DIRECTIONS FOR THIS TASK
Rewrite every line of the rows below as a numbered list, one line per number, and skip the blank lines.

- - -

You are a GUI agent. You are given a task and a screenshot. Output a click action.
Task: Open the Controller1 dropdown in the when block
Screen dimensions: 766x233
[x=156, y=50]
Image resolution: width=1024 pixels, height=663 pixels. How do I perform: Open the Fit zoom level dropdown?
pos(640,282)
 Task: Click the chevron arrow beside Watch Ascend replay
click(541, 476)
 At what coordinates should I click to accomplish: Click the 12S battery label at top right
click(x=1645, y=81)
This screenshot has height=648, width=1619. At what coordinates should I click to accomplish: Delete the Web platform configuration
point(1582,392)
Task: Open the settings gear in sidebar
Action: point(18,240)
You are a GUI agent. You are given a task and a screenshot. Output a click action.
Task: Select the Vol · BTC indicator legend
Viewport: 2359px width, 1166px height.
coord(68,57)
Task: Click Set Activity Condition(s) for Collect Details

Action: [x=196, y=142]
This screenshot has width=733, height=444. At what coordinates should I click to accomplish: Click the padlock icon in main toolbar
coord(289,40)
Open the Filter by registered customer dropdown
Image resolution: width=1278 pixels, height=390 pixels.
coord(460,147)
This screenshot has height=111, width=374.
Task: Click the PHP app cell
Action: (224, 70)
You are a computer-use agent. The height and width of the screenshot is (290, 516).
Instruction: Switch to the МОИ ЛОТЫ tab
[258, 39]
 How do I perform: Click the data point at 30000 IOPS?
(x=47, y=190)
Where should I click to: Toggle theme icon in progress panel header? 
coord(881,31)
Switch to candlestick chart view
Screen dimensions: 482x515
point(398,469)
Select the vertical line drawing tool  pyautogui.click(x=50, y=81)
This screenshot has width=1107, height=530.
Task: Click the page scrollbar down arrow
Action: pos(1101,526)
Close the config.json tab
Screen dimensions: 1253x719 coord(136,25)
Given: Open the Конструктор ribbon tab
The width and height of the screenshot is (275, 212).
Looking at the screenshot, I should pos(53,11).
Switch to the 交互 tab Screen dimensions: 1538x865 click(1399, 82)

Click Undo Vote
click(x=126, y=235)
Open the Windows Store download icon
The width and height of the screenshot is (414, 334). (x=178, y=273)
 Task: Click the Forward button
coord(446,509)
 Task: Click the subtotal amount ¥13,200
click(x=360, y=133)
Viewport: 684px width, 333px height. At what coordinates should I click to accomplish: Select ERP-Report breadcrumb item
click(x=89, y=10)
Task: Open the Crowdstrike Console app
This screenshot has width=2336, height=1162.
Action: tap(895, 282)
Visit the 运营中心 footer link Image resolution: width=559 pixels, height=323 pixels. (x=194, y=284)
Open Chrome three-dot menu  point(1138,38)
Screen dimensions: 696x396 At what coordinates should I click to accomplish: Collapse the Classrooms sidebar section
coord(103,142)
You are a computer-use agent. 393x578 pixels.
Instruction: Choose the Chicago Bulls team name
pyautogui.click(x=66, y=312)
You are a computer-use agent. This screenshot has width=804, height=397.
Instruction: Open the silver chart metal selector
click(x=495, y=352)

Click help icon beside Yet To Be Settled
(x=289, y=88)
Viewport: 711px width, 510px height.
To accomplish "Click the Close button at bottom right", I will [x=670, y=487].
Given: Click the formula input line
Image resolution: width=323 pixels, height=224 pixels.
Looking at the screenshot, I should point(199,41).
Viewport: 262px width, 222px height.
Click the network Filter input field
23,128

- - -

EXERCISE RESULT
1. You are a GUI agent. You are given a task and a screenshot. Output a click action.
2. Task: Open the Controller1 dropdown in the when block
3. Screen dimensions: 766x233
4. [x=156, y=50]
5. Image resolution: width=1024 pixels, height=663 pixels. How do I perform: Open the Fit zoom level dropdown?
6. pos(640,282)
7.  Task: Click the chevron arrow beside Watch Ascend replay
8. click(541, 476)
9.  At what coordinates should I click to accomplish: Click the 12S battery label at top right
10. click(x=1645, y=81)
11. This screenshot has height=648, width=1619. At what coordinates should I click to accomplish: Delete the Web platform configuration
12. point(1582,392)
13. Task: Open the settings gear in sidebar
14. Action: point(18,240)
15. You are a GUI agent. You are given a task and a screenshot. Output a click action.
16. Task: Select the Vol · BTC indicator legend
17. Viewport: 2359px width, 1166px height.
18. coord(68,57)
19. Task: Click Set Activity Condition(s) for Collect Details
20. Action: [x=196, y=142]
21. This screenshot has width=733, height=444. At what coordinates should I click to accomplish: Click the padlock icon in main toolbar
22. coord(289,40)
23. Open the Filter by registered customer dropdown
24. Image resolution: width=1278 pixels, height=390 pixels.
25. coord(460,147)
26. This screenshot has height=111, width=374.
27. Task: Click the PHP app cell
28. Action: (224, 70)
29. You are a computer-use agent. The height and width of the screenshot is (290, 516).
30. Instruction: Switch to the МОИ ЛОТЫ tab
31. [258, 39]
32.  How do I perform: Click the data point at 30000 IOPS?
33. (x=47, y=190)
34. Where should I click to: Toggle theme icon in progress panel header? 
35. coord(881,31)
36. Switch to candlestick chart view
37. Screen dimensions: 482x515
38. point(398,469)
39. Select the vertical line drawing tool  pyautogui.click(x=50, y=81)
40. This screenshot has width=1107, height=530.
41. Task: Click the page scrollbar down arrow
42. Action: pos(1101,526)
43. Close the config.json tab
44. Screen dimensions: 1253x719 coord(136,25)
45. Given: Open the Конструктор ribbon tab
46. The width and height of the screenshot is (275, 212).
47. Looking at the screenshot, I should pos(53,11).
48. Switch to the 交互 tab Screen dimensions: 1538x865 click(1399, 82)
49. Click Undo Vote
50. click(x=126, y=235)
51. Open the Windows Store download icon
52. The width and height of the screenshot is (414, 334). (x=178, y=273)
53.  Task: Click the Forward button
54. coord(446,509)
55.  Task: Click the subtotal amount ¥13,200
56. click(x=360, y=133)
57. Viewport: 684px width, 333px height. At what coordinates should I click to accomplish: Select ERP-Report breadcrumb item
58. click(x=89, y=10)
59. Task: Open the Crowdstrike Console app
60. This screenshot has width=2336, height=1162.
61. Action: tap(895, 282)
62. Visit the 运营中心 footer link Image resolution: width=559 pixels, height=323 pixels. (x=194, y=284)
63. Open Chrome three-dot menu  point(1138,38)
64. Screen dimensions: 696x396 At what coordinates should I click to accomplish: Collapse the Classrooms sidebar section
65. coord(103,142)
66. You are a computer-use agent. 393x578 pixels.
67. Instruction: Choose the Chicago Bulls team name
68. pyautogui.click(x=66, y=312)
69. You are a computer-use agent. This screenshot has width=804, height=397.
70. Instruction: Open the silver chart metal selector
71. click(x=495, y=352)
72. Click help icon beside Yet To Be Settled
73. (x=289, y=88)
74. Viewport: 711px width, 510px height.
75. To accomplish "Click the Close button at bottom right", I will [x=670, y=487].
76. Given: Click the formula input line
77. Image resolution: width=323 pixels, height=224 pixels.
78. Looking at the screenshot, I should point(199,41).
79. Viewport: 262px width, 222px height.
80. Click the network Filter input field
81. 23,128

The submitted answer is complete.